The officers determined Mulligan matched the description of the suspect, but a police drug recognition expert determined he was not under the influence of drugs. Joseph said he could not clarify whether that included alcohol. Officers then searched Mulligan's car and found thousands of dollars, Joseph said.

Mulligan told the officers that he was exhausted, so the officers agreed to transport him to a motel, Joseph said. But first, they had to count the executive's cash to make sure it was all still there after they transported him to the hotel, Joseph explained. The officers gave Mulligan's money back to him, drove him to the motel and left him, concluding their response, Joseph said.

A few hours later, at about 1 a.m., police received another call from the same area, this time about a man running in traffic. Officers observed Mulligan in the street, Joseph said. He defied officers' orders to get out of the street, and instead went into a fighting stance and charged at the officers, according to Joseph.

Officers tackled Mulligan and took control of him, Joseph said. During the take-down, the executive sustained injuries that required hospitalization. Police reported the incident as a categorical use of force and are conducting a standard investigation to determine if the force was necessary.

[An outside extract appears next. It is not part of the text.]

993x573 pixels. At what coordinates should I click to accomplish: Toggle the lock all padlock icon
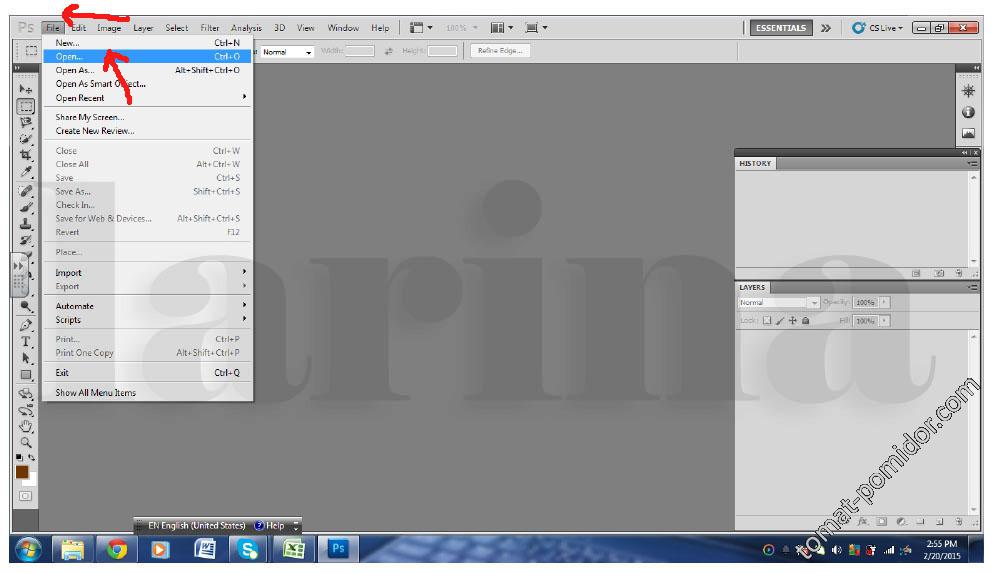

Mulligan was charged with resisting arrest and interfering with law enforcement. He was booked on $25,000 bail and was released from jail on May 18.

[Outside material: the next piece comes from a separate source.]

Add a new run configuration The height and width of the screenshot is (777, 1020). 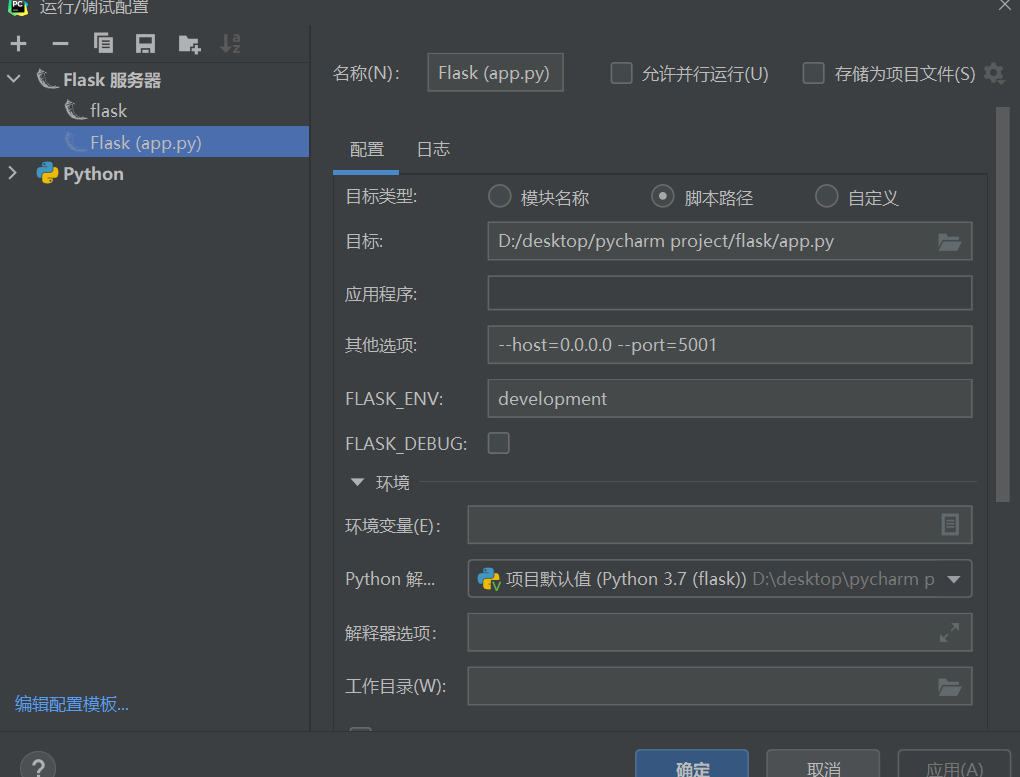coord(18,43)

The LA County District Attorney declined to prosecute Mulligan and referred the case to the City Attorney. Frank Mateljan, spokesman for the City Attorney's office, told HuffPost his office does not plan to file a criminal case. Instead, the office has scheduled Mulligan in October "to have a discussion with him and advise him on how best to follow the law so that incidents like this don’t occur again." Mulligan faces no other punishment.

Mulligan said he would file the lawsuit next week.

Deutsche Bank did not immediately respond to HuffPost's request to speak to Mulligan or to comment.